* _ABOUT THIS EXERCISE_
In full and without change, retype the records.

* _DATA EXCERPTS_
════════════════════

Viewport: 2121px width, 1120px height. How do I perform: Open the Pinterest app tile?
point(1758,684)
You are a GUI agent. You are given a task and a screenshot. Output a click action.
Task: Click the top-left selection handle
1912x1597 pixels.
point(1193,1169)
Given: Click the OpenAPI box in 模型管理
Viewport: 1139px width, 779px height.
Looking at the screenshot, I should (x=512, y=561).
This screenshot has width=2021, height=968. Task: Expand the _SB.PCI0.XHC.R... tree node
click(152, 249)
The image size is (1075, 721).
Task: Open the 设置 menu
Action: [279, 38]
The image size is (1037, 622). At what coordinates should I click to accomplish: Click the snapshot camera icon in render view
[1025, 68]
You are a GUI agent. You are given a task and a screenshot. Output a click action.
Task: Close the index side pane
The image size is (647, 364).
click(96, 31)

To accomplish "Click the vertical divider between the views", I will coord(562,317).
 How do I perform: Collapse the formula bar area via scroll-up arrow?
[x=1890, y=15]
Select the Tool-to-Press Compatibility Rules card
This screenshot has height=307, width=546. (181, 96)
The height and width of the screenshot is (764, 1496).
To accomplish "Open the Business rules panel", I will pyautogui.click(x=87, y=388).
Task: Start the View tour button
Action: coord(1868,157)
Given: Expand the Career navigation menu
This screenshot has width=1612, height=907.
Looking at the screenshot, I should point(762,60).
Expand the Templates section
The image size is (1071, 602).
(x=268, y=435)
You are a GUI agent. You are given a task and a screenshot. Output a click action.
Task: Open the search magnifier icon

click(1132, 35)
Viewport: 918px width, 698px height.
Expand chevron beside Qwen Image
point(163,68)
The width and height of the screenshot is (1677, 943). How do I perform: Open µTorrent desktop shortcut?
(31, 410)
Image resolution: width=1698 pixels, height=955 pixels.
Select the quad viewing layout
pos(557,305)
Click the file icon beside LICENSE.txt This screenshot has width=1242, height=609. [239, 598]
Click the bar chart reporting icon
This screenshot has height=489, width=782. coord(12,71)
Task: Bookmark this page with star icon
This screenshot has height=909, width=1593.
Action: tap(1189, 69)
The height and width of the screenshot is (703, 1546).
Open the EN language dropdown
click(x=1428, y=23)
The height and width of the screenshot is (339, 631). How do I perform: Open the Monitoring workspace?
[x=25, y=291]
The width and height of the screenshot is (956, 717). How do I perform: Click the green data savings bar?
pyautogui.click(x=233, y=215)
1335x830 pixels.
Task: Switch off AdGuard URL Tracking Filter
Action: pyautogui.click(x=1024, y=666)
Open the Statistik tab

════════════════════

* _REPLY TO THE EXERCISE_
Viewport: 2121px width, 1120px height. How do I perform: Open the Pinterest app tile?
point(1758,684)
You are a GUI agent. You are given a task and a screenshot. Output a click action.
Task: Click the top-left selection handle
1912x1597 pixels.
point(1193,1169)
Given: Click the OpenAPI box in 模型管理
Viewport: 1139px width, 779px height.
Looking at the screenshot, I should (x=512, y=561).
This screenshot has width=2021, height=968. Task: Expand the _SB.PCI0.XHC.R... tree node
click(152, 249)
The image size is (1075, 721).
Task: Open the 设置 menu
Action: [279, 38]
The image size is (1037, 622). At what coordinates should I click to accomplish: Click the snapshot camera icon in render view
[1025, 68]
You are a GUI agent. You are given a task and a screenshot. Output a click action.
Task: Close the index side pane
The image size is (647, 364).
click(96, 31)

To accomplish "Click the vertical divider between the views", I will coord(562,317).
 How do I perform: Collapse the formula bar area via scroll-up arrow?
[x=1890, y=15]
Select the Tool-to-Press Compatibility Rules card
This screenshot has height=307, width=546. (181, 96)
The height and width of the screenshot is (764, 1496).
To accomplish "Open the Business rules panel", I will pyautogui.click(x=87, y=388).
Task: Start the View tour button
Action: coord(1868,157)
Given: Expand the Career navigation menu
This screenshot has width=1612, height=907.
Looking at the screenshot, I should point(762,60).
Expand the Templates section
The image size is (1071, 602).
(x=268, y=435)
You are a GUI agent. You are given a task and a screenshot. Output a click action.
Task: Open the search magnifier icon

click(1132, 35)
Viewport: 918px width, 698px height.
Expand chevron beside Qwen Image
point(163,68)
The width and height of the screenshot is (1677, 943). How do I perform: Open µTorrent desktop shortcut?
(31, 410)
Image resolution: width=1698 pixels, height=955 pixels.
Select the quad viewing layout
pos(557,305)
Click the file icon beside LICENSE.txt This screenshot has width=1242, height=609. [239, 598]
Click the bar chart reporting icon
This screenshot has height=489, width=782. coord(12,71)
Task: Bookmark this page with star icon
This screenshot has height=909, width=1593.
Action: tap(1189, 69)
The height and width of the screenshot is (703, 1546).
Open the EN language dropdown
click(x=1428, y=23)
The height and width of the screenshot is (339, 631). How do I perform: Open the Monitoring workspace?
[x=25, y=291]
The width and height of the screenshot is (956, 717). How do I perform: Click the green data savings bar?
pyautogui.click(x=233, y=215)
1335x830 pixels.
Task: Switch off AdGuard URL Tracking Filter
Action: pyautogui.click(x=1024, y=666)
Open the Statistik tab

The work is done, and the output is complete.